### [DIRECTIVE]
In the forum thread about Silverlight, what two factors does the first comment say led to the story of Silverlight dying at the hands of HTML5?

Bob Muglia's latest words on Silverlight - HardyLeung
http://team.silverlight.net/announcement/pdc-and-silverlight/

======
keithwarren
This back-story on this is going to make an interesting case study on social
trends with respect to PR management. Two factors, the absence of significant
Silverlight content at the PDC conference and a misinterpretation of one tech
reporters (@MaryJoFoley) work led to Silverlight dying at the hands of HTML5.

None of this squared with reality yet it had legs because Microsoft failed in
those first few hours (even minutes) to see the trend and make a full throated
rebuttal of what the story was becoming.

There is no brain-to-keyboard filter enforced on internet message boards,
blogs, twitter etc so the story grew to the point that Microsoft was now
ditching a multi-billion dollar developer division investment and killing a
technology it was banking heavily on in favor of HTML. Did not one stop so say
this doesn't make sense? My favorite was the chorus of people saying this
meant that Windows Phone 7 was dead too (ala kin) since Silverlight is the
core runtime for the phone. Really?

There is also a large contingent of people from the generally anti-Microsoft
who just want Microsoft to fail because it makes them feel good or something.

### [SUPPLIED RECORDS]

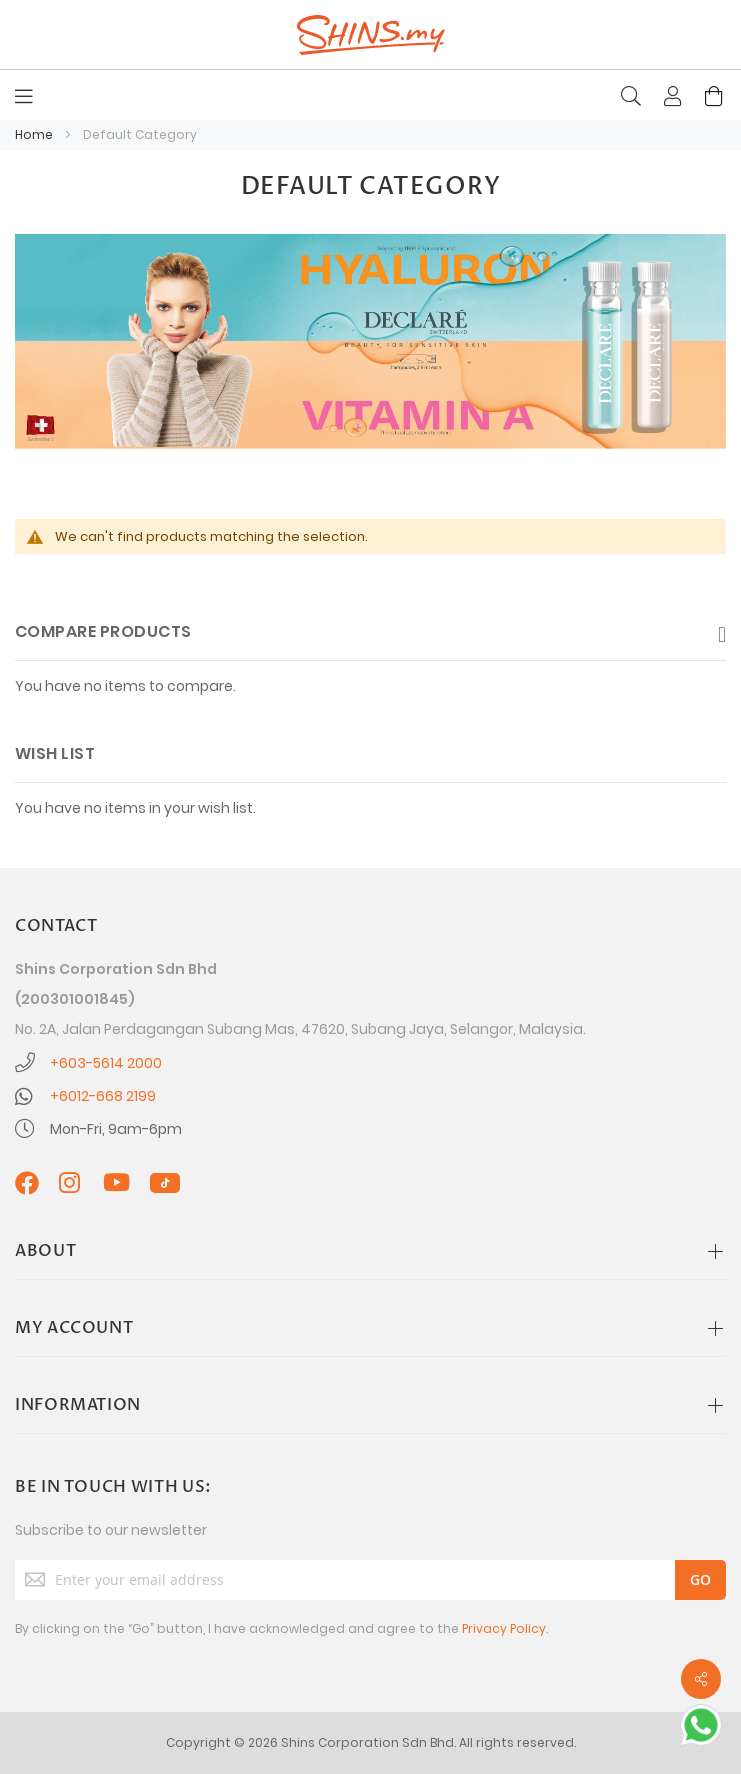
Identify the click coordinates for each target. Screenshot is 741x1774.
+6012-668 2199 (103, 1096)
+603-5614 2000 (106, 1063)
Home (35, 134)
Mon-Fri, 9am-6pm (116, 1129)
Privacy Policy (504, 1628)
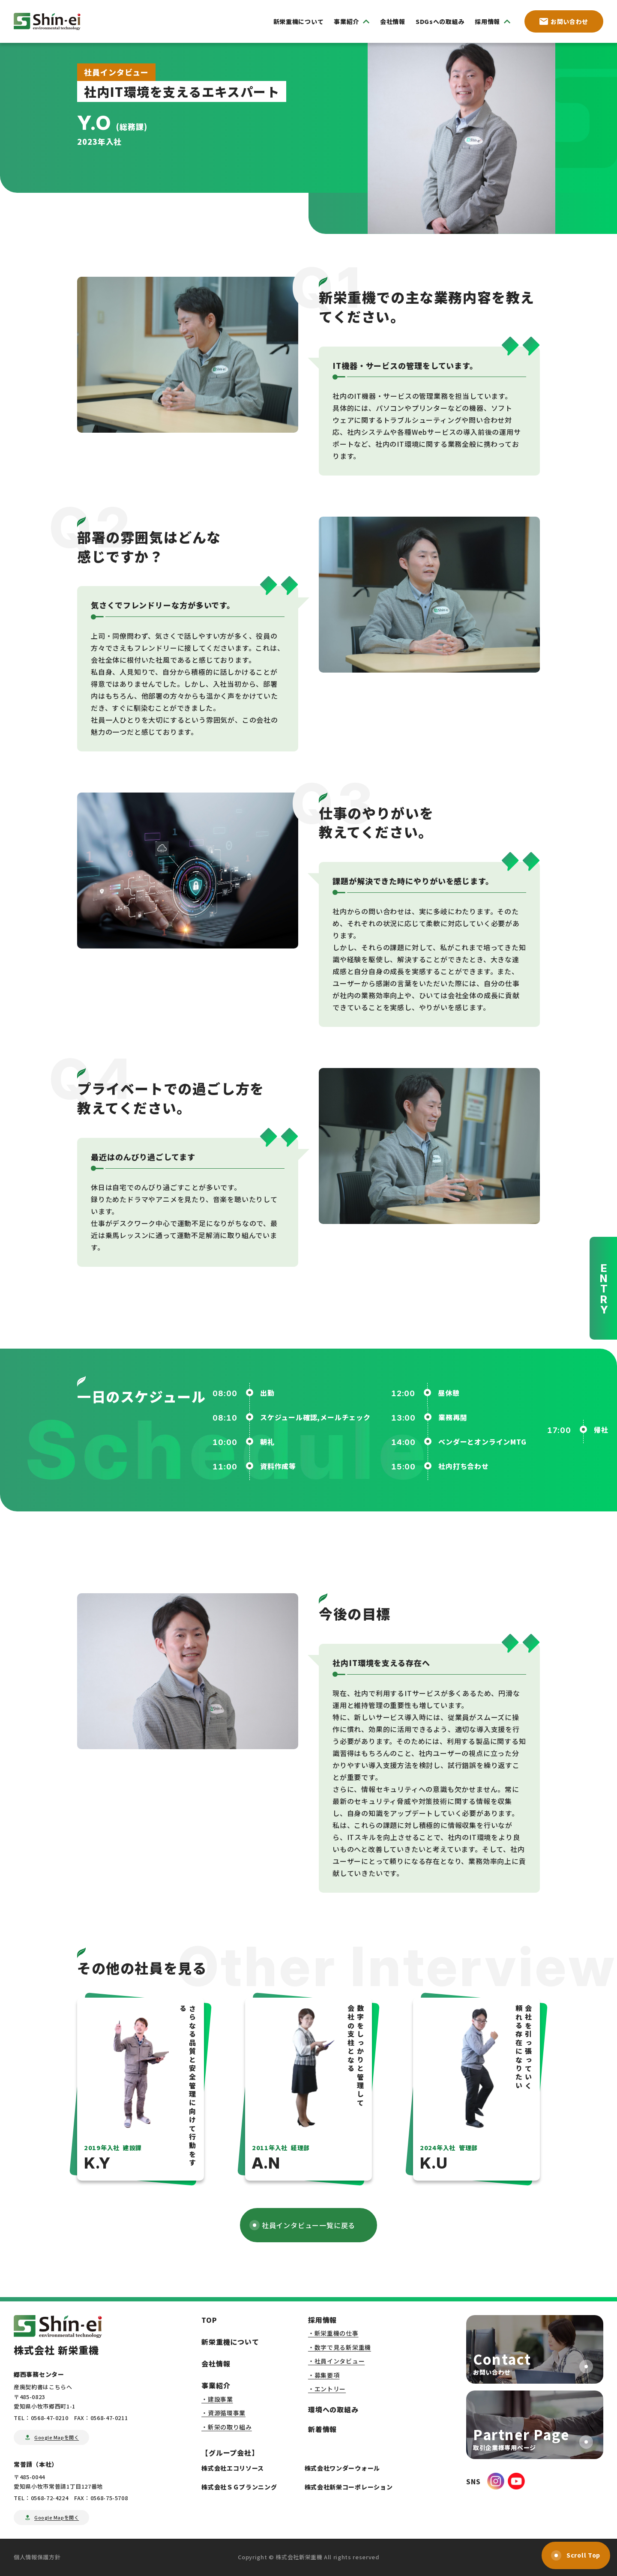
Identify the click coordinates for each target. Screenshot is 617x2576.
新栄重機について (298, 21)
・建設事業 (217, 2399)
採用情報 (322, 2320)
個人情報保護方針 (37, 2557)
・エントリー (327, 2389)
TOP (209, 2320)
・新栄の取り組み (226, 2427)
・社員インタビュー (336, 2361)
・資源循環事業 (223, 2412)
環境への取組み (333, 2409)
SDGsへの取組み (440, 21)
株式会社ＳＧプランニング (239, 2487)
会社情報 (392, 21)
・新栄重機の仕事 (333, 2333)
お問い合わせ (563, 21)
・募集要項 (324, 2375)
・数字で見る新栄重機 (339, 2347)
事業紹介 (215, 2385)
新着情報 (322, 2429)
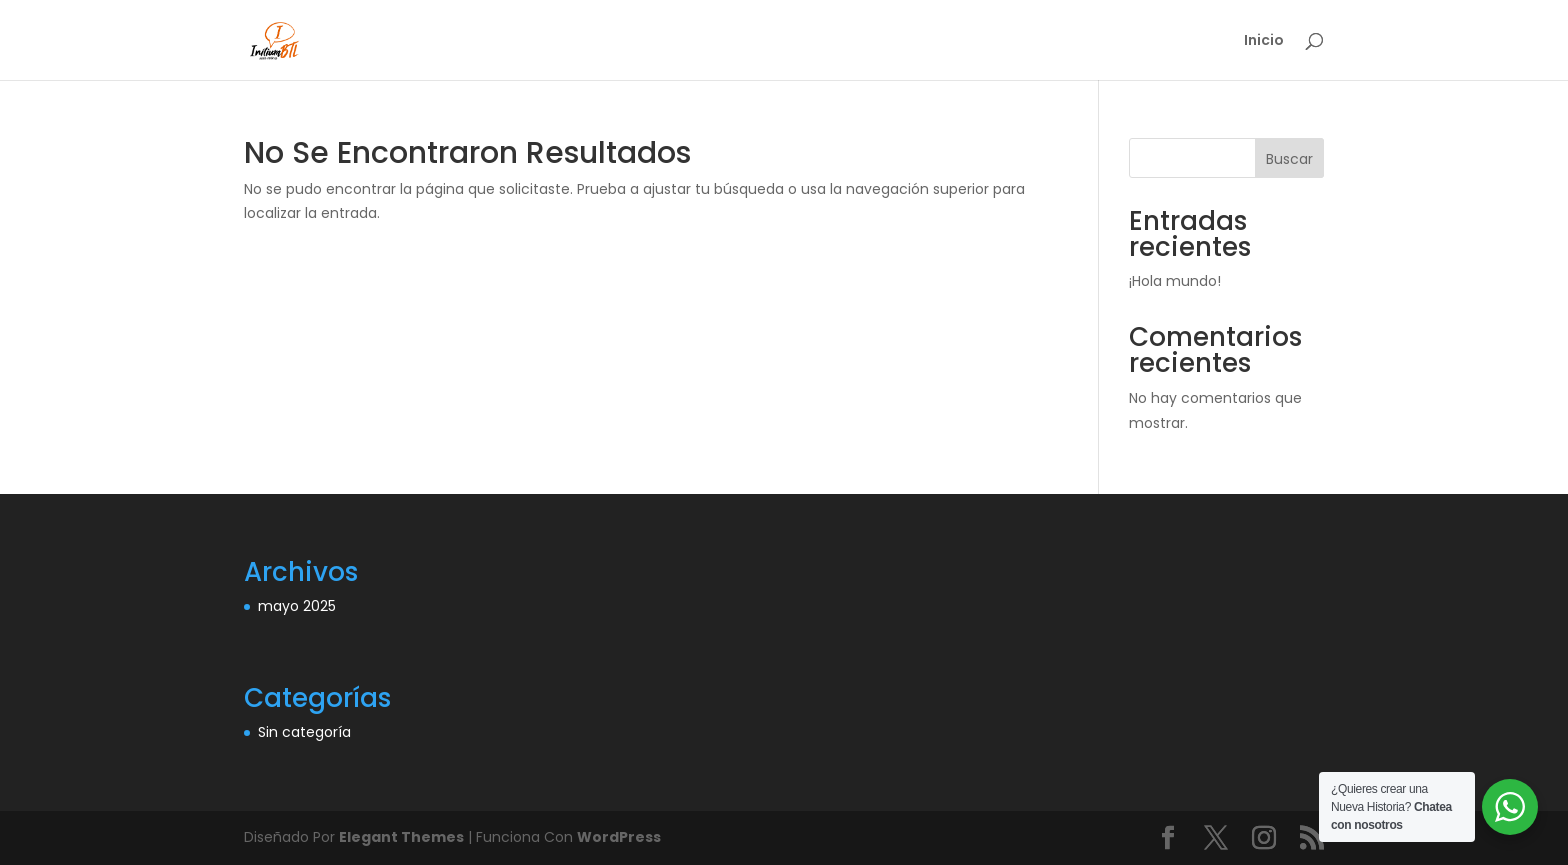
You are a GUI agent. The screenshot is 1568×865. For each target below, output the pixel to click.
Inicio (1264, 41)
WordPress (619, 837)
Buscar (1289, 159)
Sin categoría (304, 732)
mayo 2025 (297, 606)
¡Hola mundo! (1175, 281)
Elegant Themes (401, 837)
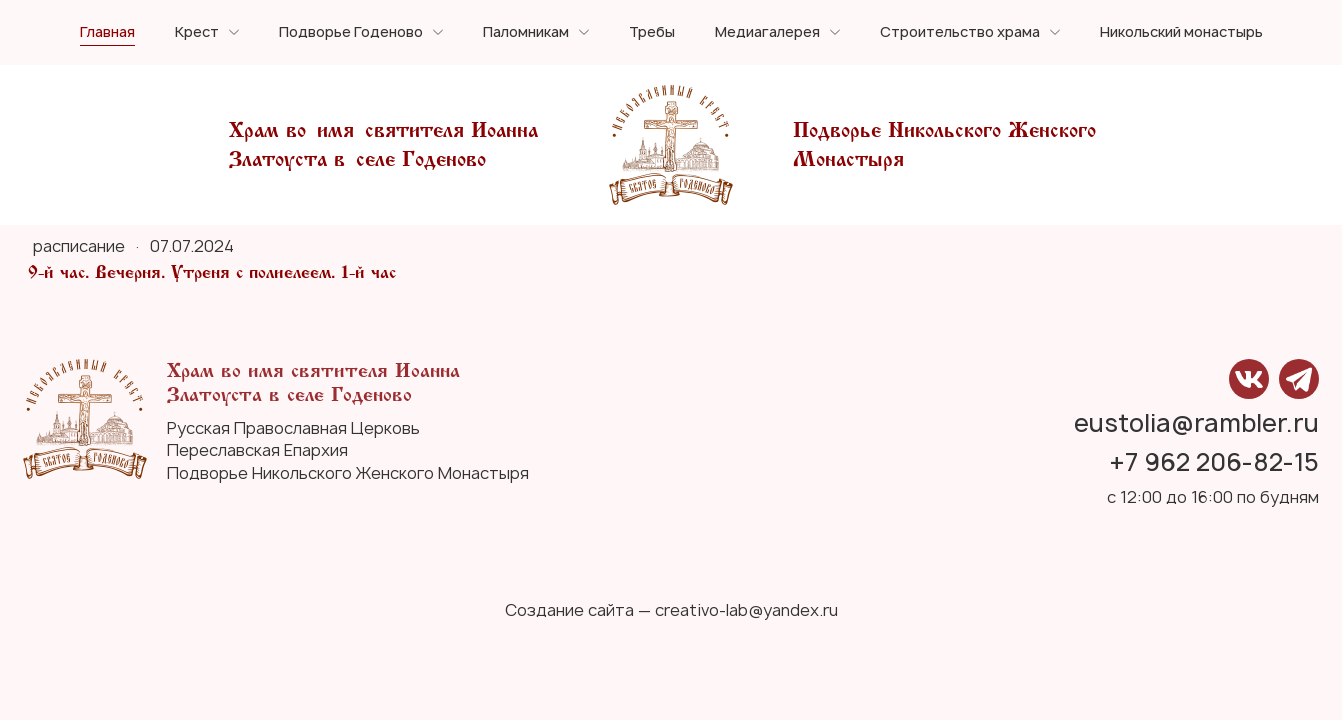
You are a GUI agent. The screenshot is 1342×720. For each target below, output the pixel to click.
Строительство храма (960, 32)
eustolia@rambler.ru (1196, 423)
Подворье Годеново (351, 32)
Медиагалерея (767, 32)
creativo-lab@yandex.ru (746, 610)
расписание (81, 246)
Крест (197, 32)
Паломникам (526, 32)
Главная (107, 32)
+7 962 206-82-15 (1214, 462)
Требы (652, 32)
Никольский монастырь (1181, 32)
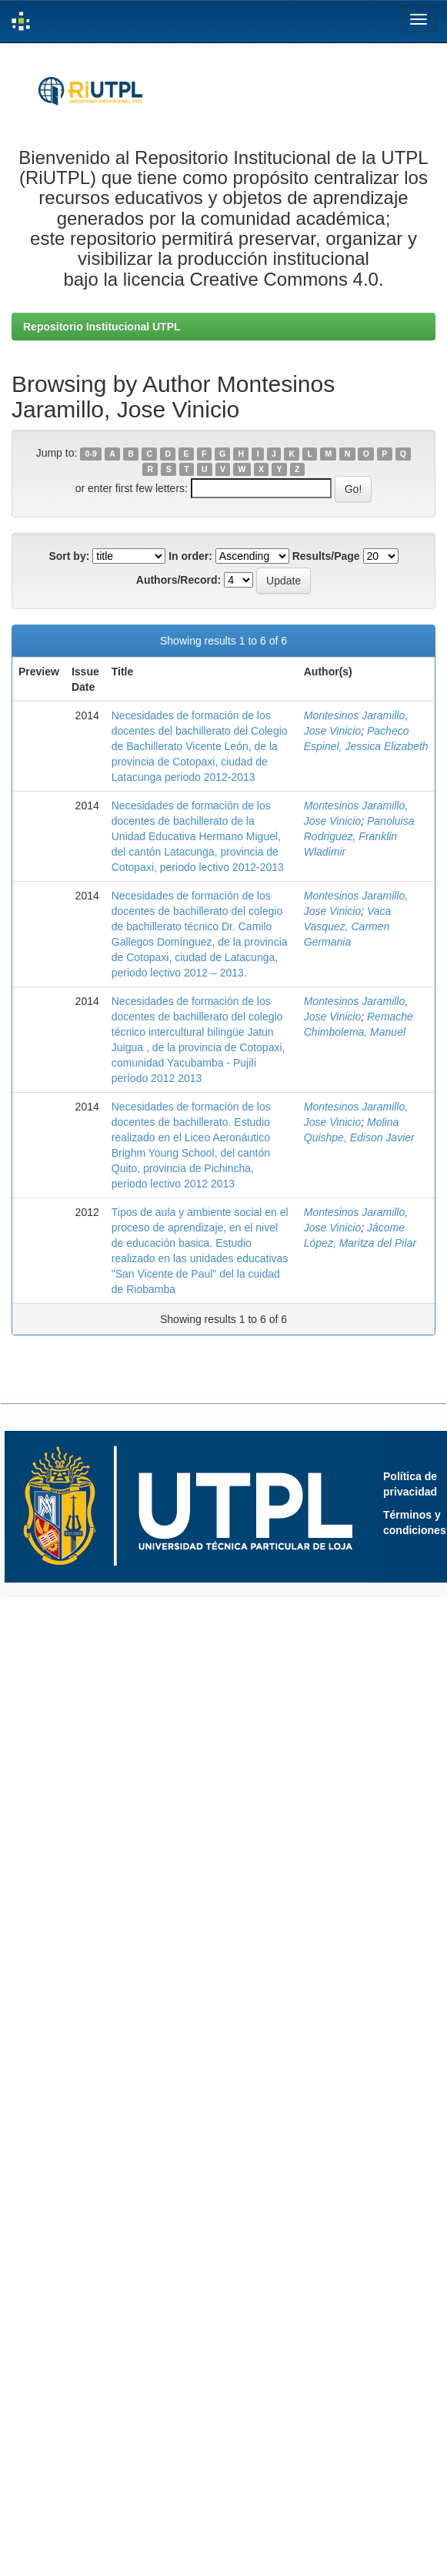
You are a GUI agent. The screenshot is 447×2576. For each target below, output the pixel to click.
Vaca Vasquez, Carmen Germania (348, 926)
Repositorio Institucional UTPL (102, 326)
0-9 (91, 453)
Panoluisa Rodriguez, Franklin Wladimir (359, 836)
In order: (190, 556)
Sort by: (68, 556)
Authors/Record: (178, 580)
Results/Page (326, 556)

### [EXERCISE RESPONSE]
The absence of significant Silverlight content at the PDC conference, and a misinterpretation of tech reporter @MaryJoFoley's work.